Sarah came to Voree to visit Strang prior to his death but could not stay because she accompanied her family to Jackson County where James Phineas, her only child by Strang, was born in November 1856. Within three years Sarah married non-Mormon Joseph Smith Wing, a self-taught doctor, and bore his son by 1859. In 1862 Wing joined the church under Brigham Young, and he, the pregnant Sarah, and their two children set out for Utah. Wing stopped un expectedly at a house near Clayton, Illinois, and convinced a twelve-year-old daughter by a previous marriage to join the emigration to Utah. The incredulous Sarah then learned that, in addition to the mother of this daughter, her husband had been married to and divorced from two other women before he met Sarah. Speek summarizes: “She was in fact not his first wife as she had supposed—she was his fourth!” (289).
Pregnant and already the mother of two young children, Sarah had no choice but remain with Wing. They arrived in Utah in August 1862 and ultimately settled near Provo, where within four years Wing married six women. Thoroughly disillusioned with polygamy, Sarah separated from him by the early 1870s and went on to make a remarkable contribution to frontier Utah: “At a time when it was unusual for women to work in a profession, Sarah Wright became a respected physician in Springville, earning as much as $2,500 a year. She officiated at the birth of hundreds of children, including her own grandchildren” (292). She died in Boise, Idaho, in 1923. In a letter to Milo M. Quaife in 1920 she wrote: “I had faith that James was a prophet of God and would not do wrong. I don’t believe today that God ever speaks to any man” (294).

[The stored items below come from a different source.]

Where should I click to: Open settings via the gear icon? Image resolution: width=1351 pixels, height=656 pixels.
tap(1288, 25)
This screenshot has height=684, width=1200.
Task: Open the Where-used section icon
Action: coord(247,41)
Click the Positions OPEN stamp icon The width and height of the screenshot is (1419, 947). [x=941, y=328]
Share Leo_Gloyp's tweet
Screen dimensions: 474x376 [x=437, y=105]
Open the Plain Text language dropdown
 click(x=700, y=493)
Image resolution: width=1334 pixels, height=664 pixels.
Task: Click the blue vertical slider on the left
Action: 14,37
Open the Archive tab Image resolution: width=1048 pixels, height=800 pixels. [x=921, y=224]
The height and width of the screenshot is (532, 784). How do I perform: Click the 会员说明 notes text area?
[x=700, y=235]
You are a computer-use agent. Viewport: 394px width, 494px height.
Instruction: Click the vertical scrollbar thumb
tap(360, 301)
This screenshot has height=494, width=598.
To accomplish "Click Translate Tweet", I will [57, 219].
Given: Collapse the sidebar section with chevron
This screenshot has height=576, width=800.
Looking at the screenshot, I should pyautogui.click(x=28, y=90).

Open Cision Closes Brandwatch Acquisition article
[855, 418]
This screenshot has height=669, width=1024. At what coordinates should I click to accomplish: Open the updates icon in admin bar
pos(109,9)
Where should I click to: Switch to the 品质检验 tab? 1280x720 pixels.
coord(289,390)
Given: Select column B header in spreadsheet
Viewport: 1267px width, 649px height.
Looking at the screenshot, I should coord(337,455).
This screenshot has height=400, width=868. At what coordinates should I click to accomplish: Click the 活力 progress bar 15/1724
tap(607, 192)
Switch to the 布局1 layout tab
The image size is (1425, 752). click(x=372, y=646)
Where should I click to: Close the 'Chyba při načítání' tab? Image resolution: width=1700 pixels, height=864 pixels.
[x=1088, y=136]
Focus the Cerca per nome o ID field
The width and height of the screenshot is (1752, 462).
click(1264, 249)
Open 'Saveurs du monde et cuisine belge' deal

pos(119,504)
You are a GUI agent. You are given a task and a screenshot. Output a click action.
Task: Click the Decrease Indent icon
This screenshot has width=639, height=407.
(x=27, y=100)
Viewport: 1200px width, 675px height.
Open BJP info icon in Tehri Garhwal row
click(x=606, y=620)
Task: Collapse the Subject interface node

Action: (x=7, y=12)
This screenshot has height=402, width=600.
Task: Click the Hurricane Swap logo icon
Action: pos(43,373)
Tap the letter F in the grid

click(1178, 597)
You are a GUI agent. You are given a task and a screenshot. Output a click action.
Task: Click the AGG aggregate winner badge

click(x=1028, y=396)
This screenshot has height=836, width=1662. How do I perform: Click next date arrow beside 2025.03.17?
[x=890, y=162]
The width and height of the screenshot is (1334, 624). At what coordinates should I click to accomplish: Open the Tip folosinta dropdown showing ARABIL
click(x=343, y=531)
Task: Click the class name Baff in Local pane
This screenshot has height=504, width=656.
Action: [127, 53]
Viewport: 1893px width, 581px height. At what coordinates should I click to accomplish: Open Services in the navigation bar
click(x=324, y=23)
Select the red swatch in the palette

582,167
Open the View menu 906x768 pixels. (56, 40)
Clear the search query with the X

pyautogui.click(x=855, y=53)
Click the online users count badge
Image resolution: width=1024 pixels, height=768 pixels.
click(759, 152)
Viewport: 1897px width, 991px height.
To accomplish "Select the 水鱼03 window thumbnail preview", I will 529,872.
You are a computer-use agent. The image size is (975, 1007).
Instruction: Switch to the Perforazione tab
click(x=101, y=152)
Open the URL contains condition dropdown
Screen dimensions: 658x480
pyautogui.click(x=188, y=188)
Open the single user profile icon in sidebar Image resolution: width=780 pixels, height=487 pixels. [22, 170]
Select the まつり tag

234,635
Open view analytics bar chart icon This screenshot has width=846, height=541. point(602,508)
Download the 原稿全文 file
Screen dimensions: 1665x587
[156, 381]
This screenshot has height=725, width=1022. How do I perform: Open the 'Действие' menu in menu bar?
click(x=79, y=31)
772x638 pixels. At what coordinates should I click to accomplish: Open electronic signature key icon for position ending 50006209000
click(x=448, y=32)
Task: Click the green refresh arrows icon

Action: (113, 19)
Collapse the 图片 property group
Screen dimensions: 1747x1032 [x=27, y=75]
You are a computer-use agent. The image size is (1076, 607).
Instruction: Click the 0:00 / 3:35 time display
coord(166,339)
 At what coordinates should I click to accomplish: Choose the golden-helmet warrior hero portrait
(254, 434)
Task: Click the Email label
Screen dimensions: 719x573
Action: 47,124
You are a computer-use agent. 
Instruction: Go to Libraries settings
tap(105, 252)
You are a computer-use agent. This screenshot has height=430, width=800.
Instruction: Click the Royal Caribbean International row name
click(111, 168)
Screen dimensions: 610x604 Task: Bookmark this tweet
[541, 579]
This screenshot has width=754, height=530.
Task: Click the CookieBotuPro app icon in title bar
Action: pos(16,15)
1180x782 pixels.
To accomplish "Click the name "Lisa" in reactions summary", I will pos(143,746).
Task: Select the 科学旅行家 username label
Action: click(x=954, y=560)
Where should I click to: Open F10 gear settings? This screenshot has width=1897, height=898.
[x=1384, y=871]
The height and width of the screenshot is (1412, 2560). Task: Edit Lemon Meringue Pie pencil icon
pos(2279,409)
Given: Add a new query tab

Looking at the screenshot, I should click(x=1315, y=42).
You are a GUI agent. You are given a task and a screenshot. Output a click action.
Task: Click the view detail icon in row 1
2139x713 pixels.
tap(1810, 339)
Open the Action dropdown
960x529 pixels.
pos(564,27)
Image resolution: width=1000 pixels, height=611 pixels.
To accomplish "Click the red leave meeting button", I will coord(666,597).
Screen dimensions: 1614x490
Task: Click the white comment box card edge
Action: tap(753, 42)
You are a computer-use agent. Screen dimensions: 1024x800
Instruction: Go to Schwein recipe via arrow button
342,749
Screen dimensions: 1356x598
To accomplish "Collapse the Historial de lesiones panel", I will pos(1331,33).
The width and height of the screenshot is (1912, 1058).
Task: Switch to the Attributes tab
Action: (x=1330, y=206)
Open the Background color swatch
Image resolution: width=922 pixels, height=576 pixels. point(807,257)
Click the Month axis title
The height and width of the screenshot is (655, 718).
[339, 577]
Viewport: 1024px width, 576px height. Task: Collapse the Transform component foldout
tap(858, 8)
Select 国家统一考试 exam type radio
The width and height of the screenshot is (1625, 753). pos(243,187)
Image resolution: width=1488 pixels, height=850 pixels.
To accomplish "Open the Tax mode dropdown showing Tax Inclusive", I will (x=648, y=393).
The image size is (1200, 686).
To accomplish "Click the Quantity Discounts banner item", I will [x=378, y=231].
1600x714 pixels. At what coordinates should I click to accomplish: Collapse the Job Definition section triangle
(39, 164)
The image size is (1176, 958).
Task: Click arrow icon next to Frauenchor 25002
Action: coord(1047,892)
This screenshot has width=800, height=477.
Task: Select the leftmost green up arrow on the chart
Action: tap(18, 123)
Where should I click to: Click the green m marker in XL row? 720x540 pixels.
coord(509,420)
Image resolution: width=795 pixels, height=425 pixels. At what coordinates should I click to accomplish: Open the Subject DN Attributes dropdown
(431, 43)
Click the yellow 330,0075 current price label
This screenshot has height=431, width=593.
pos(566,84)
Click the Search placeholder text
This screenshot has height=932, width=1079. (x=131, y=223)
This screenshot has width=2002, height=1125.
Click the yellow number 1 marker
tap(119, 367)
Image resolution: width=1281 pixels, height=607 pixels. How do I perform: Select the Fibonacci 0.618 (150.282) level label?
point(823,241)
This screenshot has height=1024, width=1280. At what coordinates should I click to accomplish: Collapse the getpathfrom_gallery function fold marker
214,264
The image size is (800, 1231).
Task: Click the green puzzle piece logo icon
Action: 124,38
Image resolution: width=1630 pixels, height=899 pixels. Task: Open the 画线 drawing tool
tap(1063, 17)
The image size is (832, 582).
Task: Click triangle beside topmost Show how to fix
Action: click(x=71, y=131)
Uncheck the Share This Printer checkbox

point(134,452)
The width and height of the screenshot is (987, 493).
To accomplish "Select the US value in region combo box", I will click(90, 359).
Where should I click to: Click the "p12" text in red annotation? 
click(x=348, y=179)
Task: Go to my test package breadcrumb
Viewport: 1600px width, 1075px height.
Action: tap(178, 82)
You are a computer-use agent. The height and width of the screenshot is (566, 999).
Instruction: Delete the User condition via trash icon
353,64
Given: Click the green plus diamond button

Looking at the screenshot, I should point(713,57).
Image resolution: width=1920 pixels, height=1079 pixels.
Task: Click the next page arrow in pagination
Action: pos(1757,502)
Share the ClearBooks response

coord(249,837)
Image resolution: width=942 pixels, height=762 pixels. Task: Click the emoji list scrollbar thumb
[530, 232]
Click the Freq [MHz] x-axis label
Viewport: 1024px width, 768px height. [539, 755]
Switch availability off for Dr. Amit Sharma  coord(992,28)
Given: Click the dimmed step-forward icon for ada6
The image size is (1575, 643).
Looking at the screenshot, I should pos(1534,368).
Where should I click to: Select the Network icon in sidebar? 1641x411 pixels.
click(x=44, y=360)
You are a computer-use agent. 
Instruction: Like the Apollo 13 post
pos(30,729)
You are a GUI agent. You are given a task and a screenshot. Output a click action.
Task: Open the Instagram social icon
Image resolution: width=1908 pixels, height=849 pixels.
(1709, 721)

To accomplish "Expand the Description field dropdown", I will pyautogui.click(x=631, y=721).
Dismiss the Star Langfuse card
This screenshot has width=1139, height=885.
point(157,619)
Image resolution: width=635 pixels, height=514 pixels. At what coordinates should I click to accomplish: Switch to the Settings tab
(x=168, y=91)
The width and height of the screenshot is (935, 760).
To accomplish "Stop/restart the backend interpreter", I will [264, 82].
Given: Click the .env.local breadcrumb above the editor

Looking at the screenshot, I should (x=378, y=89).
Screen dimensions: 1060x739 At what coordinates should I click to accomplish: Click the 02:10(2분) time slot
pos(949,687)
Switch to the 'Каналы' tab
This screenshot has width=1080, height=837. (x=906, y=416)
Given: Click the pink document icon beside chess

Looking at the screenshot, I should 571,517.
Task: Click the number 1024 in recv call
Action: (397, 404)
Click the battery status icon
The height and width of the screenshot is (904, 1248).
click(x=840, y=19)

Phoebe Wright, daughter of Benjamin Wright, a leading member of Strang’s Church, became Strang’s fourth and last plural wife in October 1855. Described as pretty, energetic, ambitious, and witty, she moved in with Strang, Elvira, Betsy, and her cousin Sarah. She was at her husband’s bedside when he died at Voree and shortly thereafter moved with her family to Jackson County, Wisconsin, where Strang’s posthumous daughter, Eugenia Jesse, was born in October 1856. She changed her last name to Jesse with the expectation she would again take Strang’s name when the Strangites were sufficiently “gathered.” This never occurred, although she apparently loved him all her life. Phoebe never remarried and lived with Eugenia and her husband until her death in 1914 at Tacoma, Washington.
“God Has Made Us a Kingdom” will appeal not only to descendants of the Strangites but also to others interested in Mormon history. Providing new insight into the legacy of James J. Strang and his wives, it is well researched and deeply documented. A great strength of this book is its clear, easy-to-read style.
Vickie Cleverley Speek. “God Has Made Us a Kingdom”; James Strang and the Midwest Mormons. Salt Lake City: Signature Books, 2006. xii + 396 pp.